» Your assignment:
Could you set down exactly the lines in the records below between the line holding "You are a GUI" and the line holding "Image resolution: width=1275", inclusive?

» Given data:
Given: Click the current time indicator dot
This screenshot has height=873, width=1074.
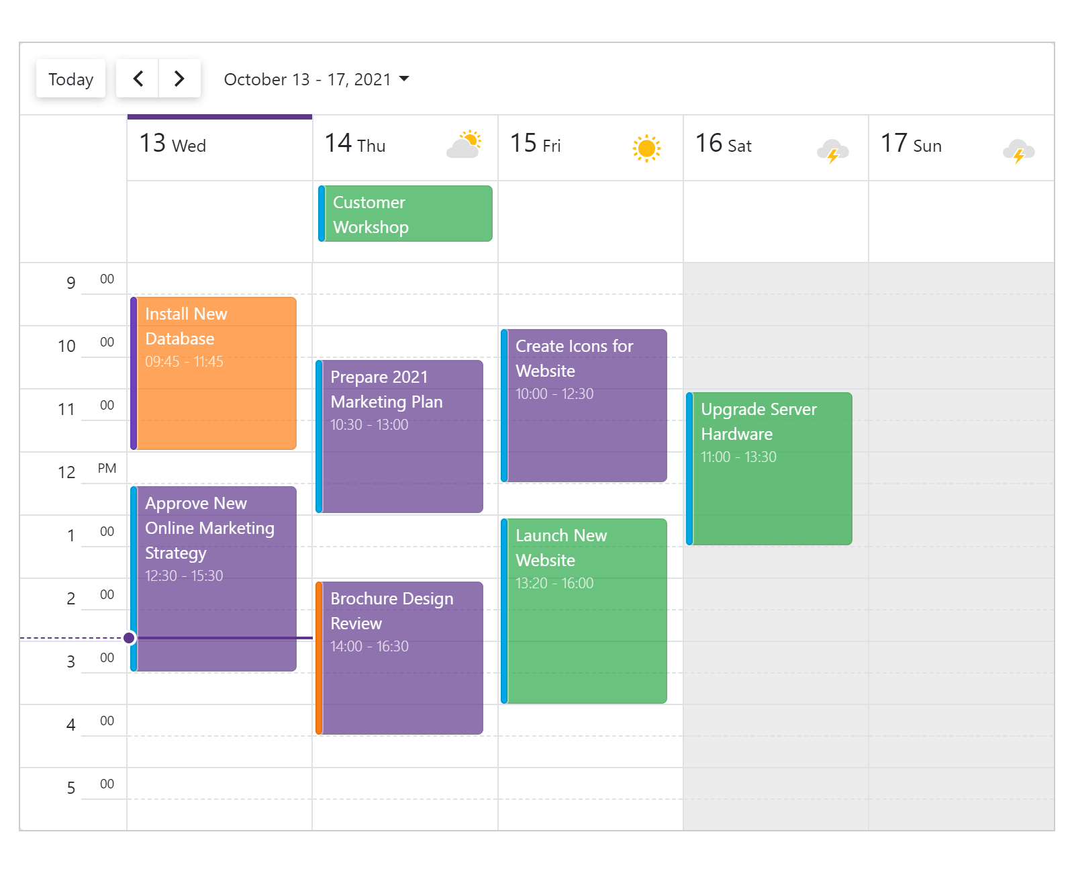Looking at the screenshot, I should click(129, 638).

* * *

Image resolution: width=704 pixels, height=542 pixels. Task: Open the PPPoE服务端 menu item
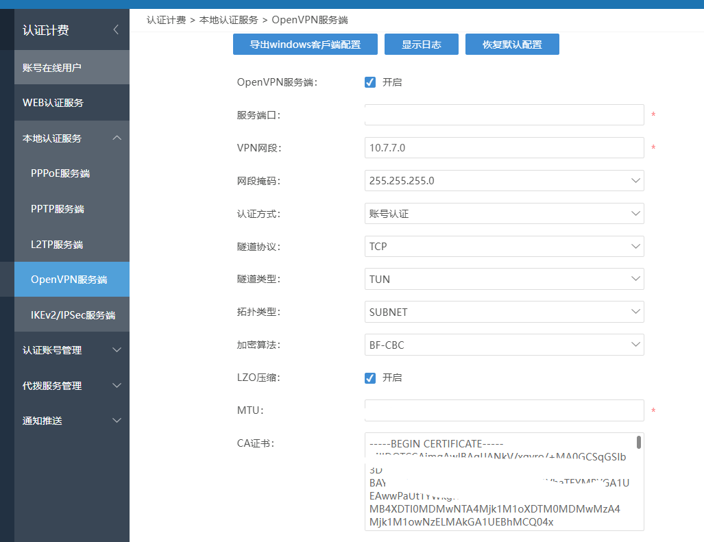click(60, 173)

...

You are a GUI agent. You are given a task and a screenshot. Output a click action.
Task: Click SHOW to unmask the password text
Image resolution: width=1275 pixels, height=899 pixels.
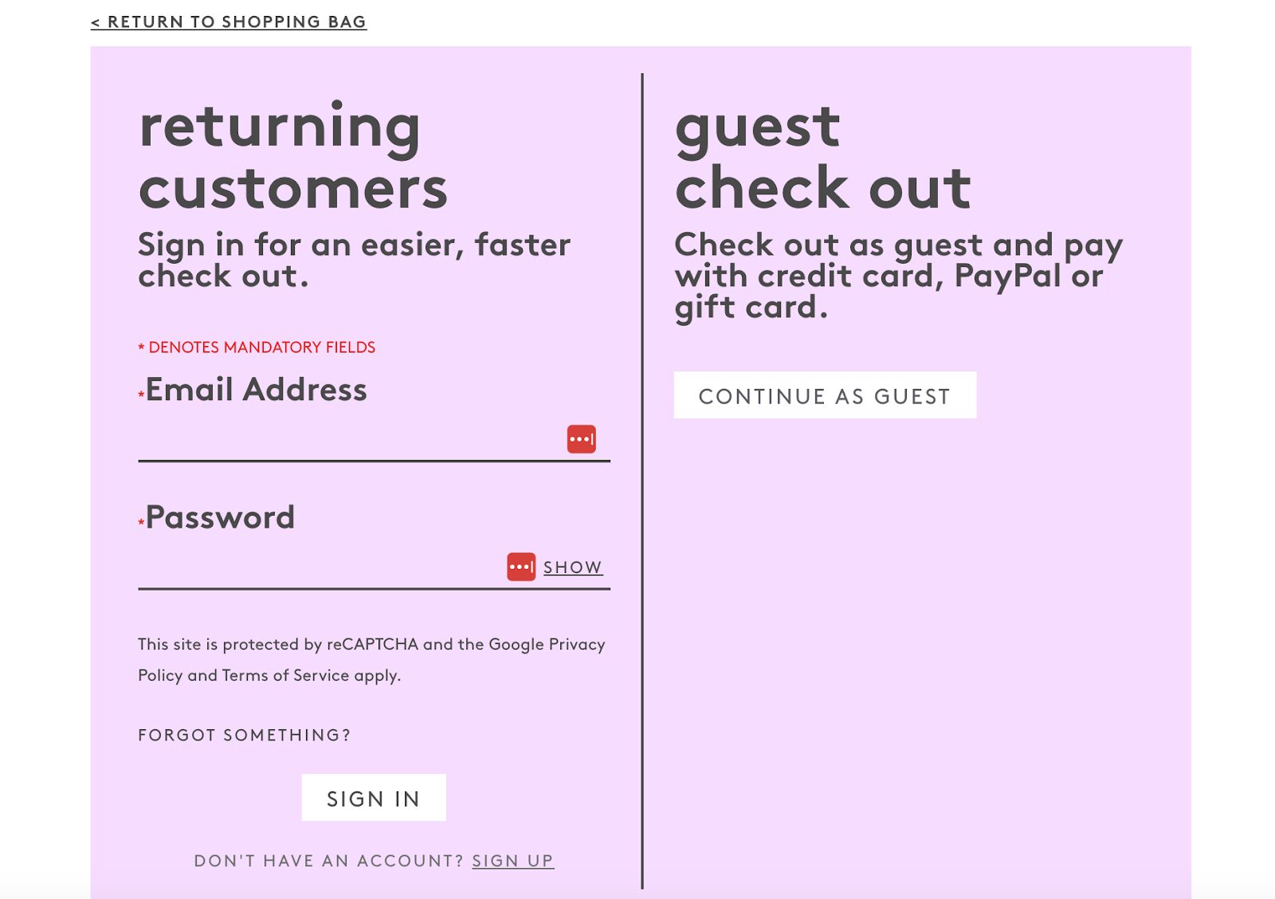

» Response box:
You are a GUI agent. You are given a task and a screenshot. Output a click action.
Task: Click SHOW to unmask the password text
Image resolution: width=1275 pixels, height=899 pixels.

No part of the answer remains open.